_WHAT IS NEEDED_
Of all the lines in the entries below, give again exactly those starting at the line containing "Shipping (119, 729)" and ending at the line containing "Sign up and save (84, 2381)", both ends included, and no others.

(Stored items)

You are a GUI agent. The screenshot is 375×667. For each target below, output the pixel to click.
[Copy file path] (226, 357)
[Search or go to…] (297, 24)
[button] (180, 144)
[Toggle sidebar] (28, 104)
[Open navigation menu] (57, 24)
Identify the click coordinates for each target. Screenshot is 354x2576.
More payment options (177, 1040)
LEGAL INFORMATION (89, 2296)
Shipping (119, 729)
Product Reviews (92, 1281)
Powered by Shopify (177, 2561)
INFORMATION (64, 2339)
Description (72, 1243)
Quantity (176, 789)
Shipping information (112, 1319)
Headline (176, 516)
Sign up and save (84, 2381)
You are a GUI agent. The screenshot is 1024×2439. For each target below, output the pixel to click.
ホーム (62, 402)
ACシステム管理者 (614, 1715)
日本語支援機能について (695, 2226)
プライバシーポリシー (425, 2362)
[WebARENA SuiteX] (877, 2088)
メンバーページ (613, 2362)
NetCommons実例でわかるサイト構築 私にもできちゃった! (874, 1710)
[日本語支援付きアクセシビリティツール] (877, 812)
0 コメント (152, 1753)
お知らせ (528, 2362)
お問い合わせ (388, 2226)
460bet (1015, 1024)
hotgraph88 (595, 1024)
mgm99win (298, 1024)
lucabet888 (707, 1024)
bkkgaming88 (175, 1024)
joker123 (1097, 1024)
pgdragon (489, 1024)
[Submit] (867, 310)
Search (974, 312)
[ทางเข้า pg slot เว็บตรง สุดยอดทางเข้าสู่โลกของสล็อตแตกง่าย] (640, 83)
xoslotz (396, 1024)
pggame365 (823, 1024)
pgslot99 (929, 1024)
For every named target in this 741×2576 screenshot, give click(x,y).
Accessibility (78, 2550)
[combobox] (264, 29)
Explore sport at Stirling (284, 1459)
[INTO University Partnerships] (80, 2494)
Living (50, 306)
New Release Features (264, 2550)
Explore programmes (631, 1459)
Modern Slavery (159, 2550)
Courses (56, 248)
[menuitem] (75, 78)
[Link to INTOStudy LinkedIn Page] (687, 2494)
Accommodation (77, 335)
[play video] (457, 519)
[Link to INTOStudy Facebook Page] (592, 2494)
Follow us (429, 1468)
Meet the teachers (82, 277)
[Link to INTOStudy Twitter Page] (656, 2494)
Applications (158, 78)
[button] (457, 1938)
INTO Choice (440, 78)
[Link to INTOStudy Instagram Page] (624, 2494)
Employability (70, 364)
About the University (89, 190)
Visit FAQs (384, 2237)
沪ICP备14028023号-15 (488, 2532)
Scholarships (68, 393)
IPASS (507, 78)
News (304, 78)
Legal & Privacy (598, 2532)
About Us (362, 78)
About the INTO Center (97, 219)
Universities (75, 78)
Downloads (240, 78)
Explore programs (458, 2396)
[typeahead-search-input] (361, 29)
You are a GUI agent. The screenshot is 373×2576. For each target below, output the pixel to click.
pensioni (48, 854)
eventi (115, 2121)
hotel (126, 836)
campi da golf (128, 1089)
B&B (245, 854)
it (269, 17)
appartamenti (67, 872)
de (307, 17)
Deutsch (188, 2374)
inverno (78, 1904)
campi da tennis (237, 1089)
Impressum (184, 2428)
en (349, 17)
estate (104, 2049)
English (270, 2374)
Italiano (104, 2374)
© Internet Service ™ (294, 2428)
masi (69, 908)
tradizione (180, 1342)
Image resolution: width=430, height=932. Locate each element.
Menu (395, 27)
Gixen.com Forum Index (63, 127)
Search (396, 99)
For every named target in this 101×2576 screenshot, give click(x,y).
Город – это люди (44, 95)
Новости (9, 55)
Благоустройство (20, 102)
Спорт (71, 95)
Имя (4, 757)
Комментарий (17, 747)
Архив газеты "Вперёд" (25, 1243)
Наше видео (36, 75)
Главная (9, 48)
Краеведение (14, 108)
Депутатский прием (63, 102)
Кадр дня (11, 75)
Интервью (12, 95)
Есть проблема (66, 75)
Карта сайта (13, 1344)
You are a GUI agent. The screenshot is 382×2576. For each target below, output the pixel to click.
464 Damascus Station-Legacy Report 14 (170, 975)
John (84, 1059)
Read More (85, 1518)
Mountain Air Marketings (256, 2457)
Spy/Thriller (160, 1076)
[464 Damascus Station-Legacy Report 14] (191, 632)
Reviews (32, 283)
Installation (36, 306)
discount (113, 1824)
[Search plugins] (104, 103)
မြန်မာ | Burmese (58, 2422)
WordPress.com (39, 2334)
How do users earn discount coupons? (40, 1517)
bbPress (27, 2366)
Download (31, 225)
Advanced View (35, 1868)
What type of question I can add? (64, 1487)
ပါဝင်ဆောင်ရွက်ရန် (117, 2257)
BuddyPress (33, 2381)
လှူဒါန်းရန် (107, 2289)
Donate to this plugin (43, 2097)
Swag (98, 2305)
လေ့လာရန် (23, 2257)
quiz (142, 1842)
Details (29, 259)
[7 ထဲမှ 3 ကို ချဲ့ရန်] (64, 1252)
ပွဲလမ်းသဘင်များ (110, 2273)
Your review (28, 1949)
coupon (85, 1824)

_ANSWER TO THIS EXERCISE_
Shipping (119, 729)
Product Reviews (92, 1281)
Powered by Shopify (177, 2561)
INFORMATION (64, 2339)
Description (72, 1243)
Quantity (176, 789)
Shipping information (112, 1319)
Headline (176, 516)
Sign up and save (84, 2381)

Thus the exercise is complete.